Agarré mi bata y comencé a caminar hacia el pasillo. Estiré mi brazo para alcanzar el interruptor de la luz. Al tocarlo, una pequeña sonrisa de felicidad escapó de mis labios. Lamentablemente, la luz no se encendió. Estaba más que aterrada, porque los gritos seguían y seguían. Pensé que se callarían de una vez, pero no pasó. Se intensificaron, convirtiéndose en un lamento ahogado que me helaba la sangre.
Regresé a mi habitación para tomar una linterna. Alumbré el suelo helado y observé con claridad pequeñas huellas de sangre y algunas manchas que parecían de arrastre. Tragué saliva, aún mucho más aterrada. Un escalofrío me recorrió la espalda.
No oía nada; los gritos eran ahogados por mis propios latidos cardíacos, que resonaban como tambores en mis oídos. Lo que sentí era tan doloroso que no tenía palabras para expresar en aquel momento. Traté de calmarme para volver a escuchar los gritos, y así fue. Lo logré.
Comencé a seguir los sonidos, cada vez más nítidos. En aquel momento, me di cuenta de que me llevaban a la habitación de mi madre. Negué varias veces con la cabeza al verla, sosteniendo a mi hermano mayor en brazos. Lágrimas gruesas caían de sus ojos rojos e hinchados.
Me acerqué rápido y la abracé fuerte, con la desesperación de una niña. Miré a los ojos a mi hermano con el ceño completamente fruncido. Él poseía unos ojos color verde esmeralda, y mi iris se fijó en esos hermosos ojos verdes que, lentamente, eran cerrados por los dedos manchados de sangre de mi madre. Mi aliento se cortó.
No entendía qué estaba sucediendo. Solo era una pequeña niña de tres años. ¿Cómo se suponía que entendería lo que estaba pasando si ni siquiera me habían dado una pequeña charla sobre la muerte? Por suerte para mí, era mucho más inteligente y capaz de lo que ellos creían.
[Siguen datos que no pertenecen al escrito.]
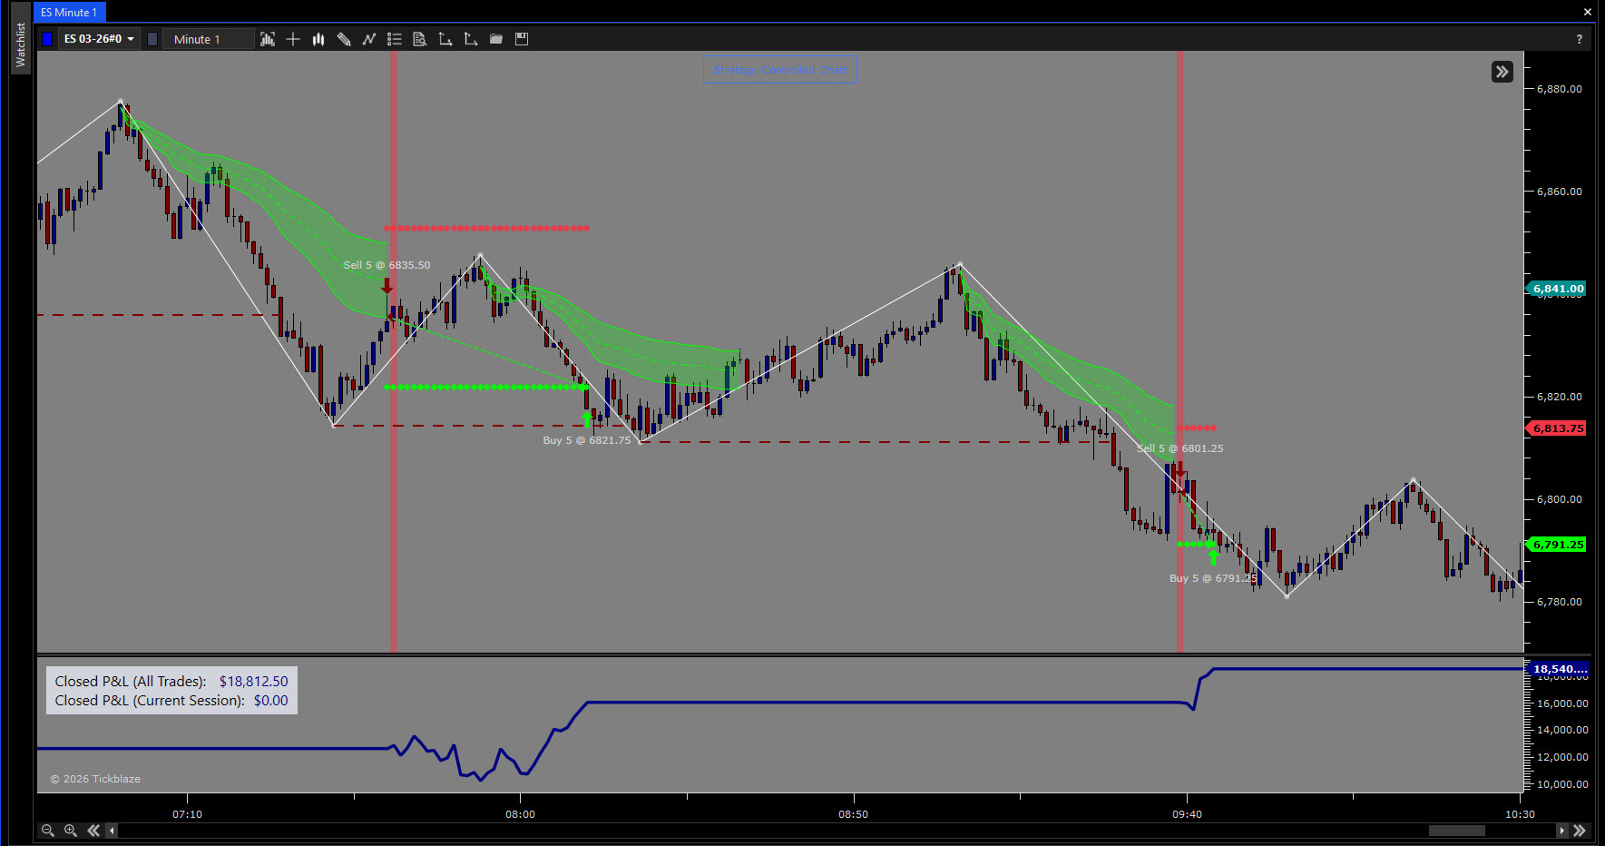Viewport: 1605px width, 846px height.
Task: Toggle the blue instrument link color square
Action: (x=47, y=39)
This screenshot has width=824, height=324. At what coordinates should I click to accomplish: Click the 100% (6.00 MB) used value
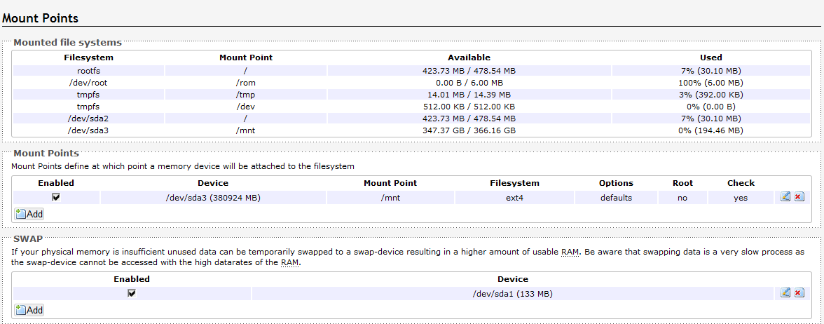(x=710, y=82)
Una chispa de determinación se encendió en medio del caos.
—Mamá, ya no llores... Él está en el cielo, no nos va a olvidar, jamás lo hará... Es familia y la familia nunca se olvida —dije, mirándola fijamente a sus hermosos ojos con una pequeña sonrisa sobre mis labios, una máscara para mi propio pánico—. No tienes que llorar, él lo verá y estará muy triste... No es justo, ¿no crees? —Pregunté, ladeando mi rostro mientras alzaba una sola ceja, intentando romper el hechizo de su dolor.
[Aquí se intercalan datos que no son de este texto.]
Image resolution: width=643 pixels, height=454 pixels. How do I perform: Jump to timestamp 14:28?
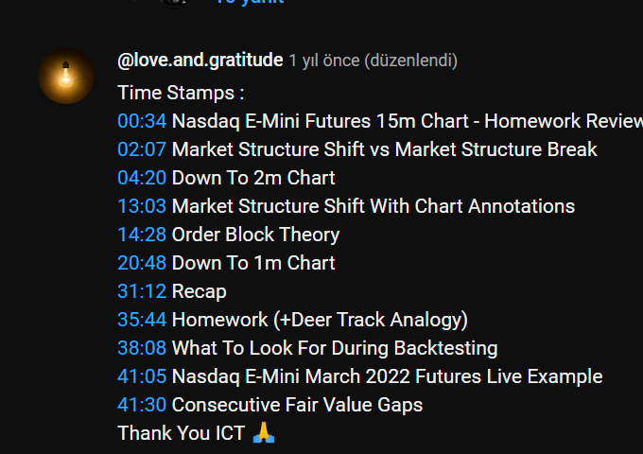[142, 235]
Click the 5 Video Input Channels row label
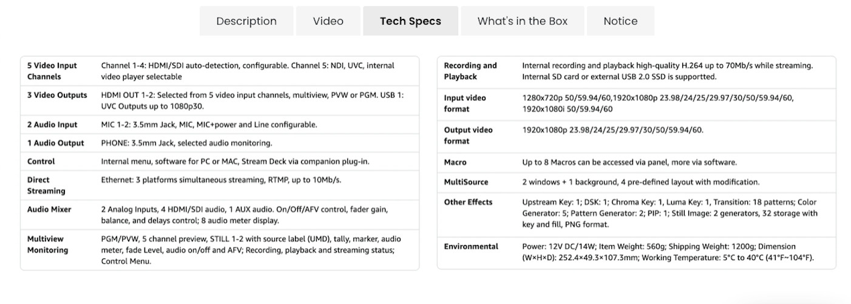Screen dimensions: 851x304 click(x=52, y=71)
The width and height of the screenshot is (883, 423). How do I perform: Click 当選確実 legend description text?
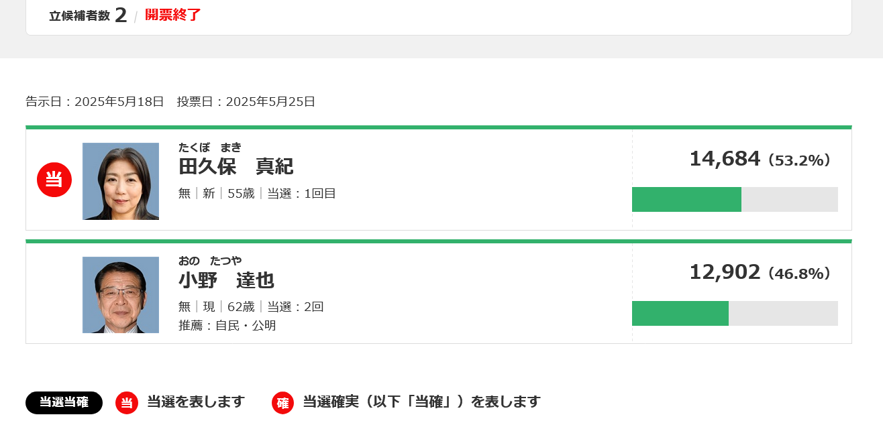point(421,402)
Quería escuchar la voz de mi mamá diciendo que todo estaría bien, que las cosas cambiarían para mejor, pero nada de eso ocurrió. Un silencio sepulcral llenó la habitación, más aterrador que los gritos.
Mis ojos se cristalizaban, pero no quería que él (mi hermano) notara mi tristeza. No quería que él viera desde el más allá el dolor de los que quedamos. No quería que él cargara con el peso de su muerte.
Ya era demasiado con eso; no tenía que preocuparse por el dolor de nosotros, los que nos quedamos sin él.
—Emily, ve a tu habitación... —dijo mi madre, sin siquiera mirarme, su voz rota, apenas un susurro.
La solté con cuidado.
Miré a mi hermano mayor y sonreí con ternura, un acto reflejo de mi inocencia perdida. Recordé con claridad su belleza. Besé su frente helada y luego me fui nuevamente a mi habitación, arrastrando mis pies como si llevara el peso del mundo.